Le Cameroun, pays pétrolier d’Afrique centrale, traverse une période troublée. Ses investisseurs obligataires sont sur le qui-vive. L’absence prolongée du chef de l’État, Paul Biya, 93 ans, alimente toutes les spéculations. Son dernier déplacement public remonte au 7 juin dernier. Ce jour-là, on l’a vu à l’aéroport de Yaoundé avant qu’il ne prenne un vol pour Genève.
Aujourd’hui, plus de deux mois se sont écoulés. Le silence du palais présidentiel pèse lourd. Dans le contexte politique africain, une telle disparition médiatique suffit à créer un climat de suspicion. Le Cameroun n’échappe pas à cette règle. Les créanciers réclament désormais des explications claires.
Des pertes qui s’accumulent pour les investisseurs
La détention de la dette camerounaise devient de plus en plus risquée. Les investisseurs enregistrent des pertes significatives depuis la mi-juin. Les rendements des obligations ont bondi. Ils atteignent leur niveau le plus élevé depuis le mois d’avril. La dégringolade atteint près de 2 % sur la période, un record parmi les États souverains africains.
Le statut de producteur de pétrole n’a pas suffi à rassurer les marchés. D’ordinaire, la guerre au Moyen-Orient profite aux pays exportateurs d’énergie.

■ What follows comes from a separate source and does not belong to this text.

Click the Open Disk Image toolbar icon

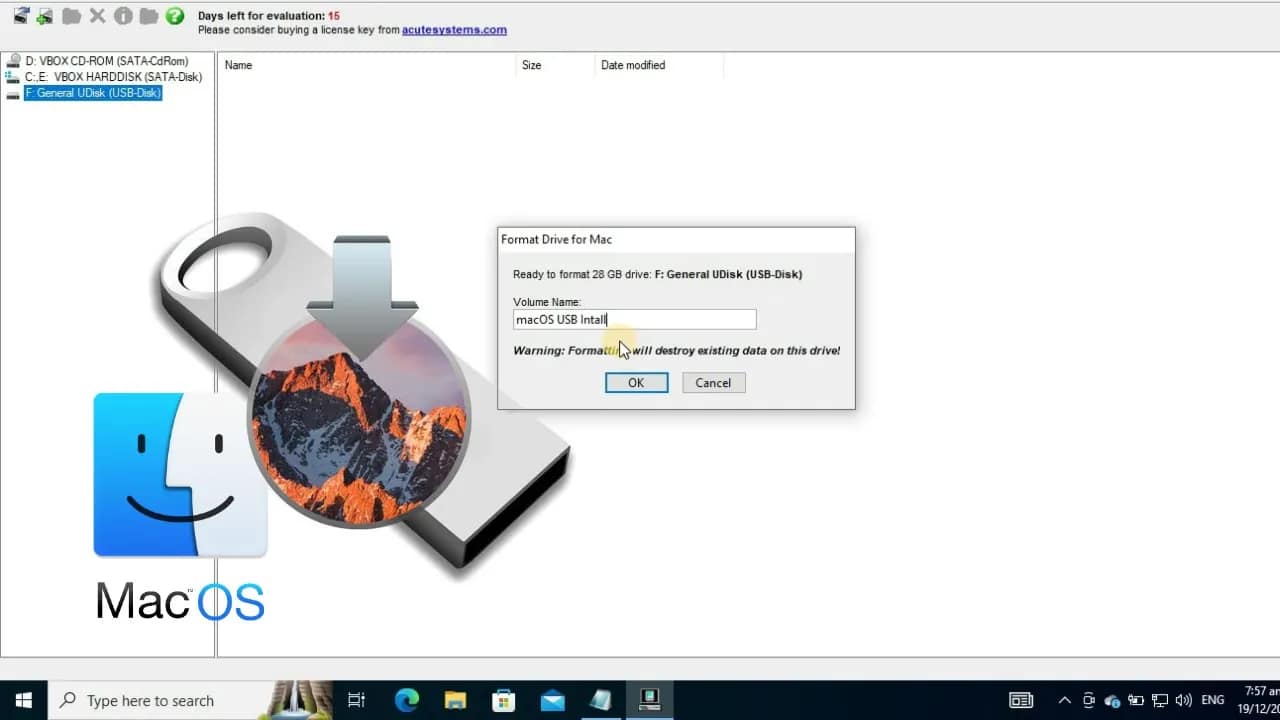point(21,16)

La hausse des cours devrait mécaniquement améliorer leur santé financière.
Pourtant, le Cameroun fait exception.
Le Cameroun décroche face à ses voisins
Contrairement à ses pairs, le pays affiche une sous-performance notable. Le Gabon, la République du Congo, l’Angola et le Nigeria tirent leur épingle du jeu. Les prix élevés du brut ont resserré leurs spreads de crédit.
Le Cameroun est seul à déroger à cette tendance haussière. James Kuate, fondateur de Qantara Asset Management, observe cette situation avec attention. Pour lui, le diagnostic est clair : l’absence du président rouvre le débat sur la succession. Une perspective que les marchés financiers n’apprécient guère.
L’incertitude politique est rarement favorable aux investissements. Le temps presse désormais pour le Cameroun. Les investisseurs pourraient bientôt rendre leur propre verdict. Si la transparence n’est pas rétablie rapidement, la défiance risque de s’installer durablement.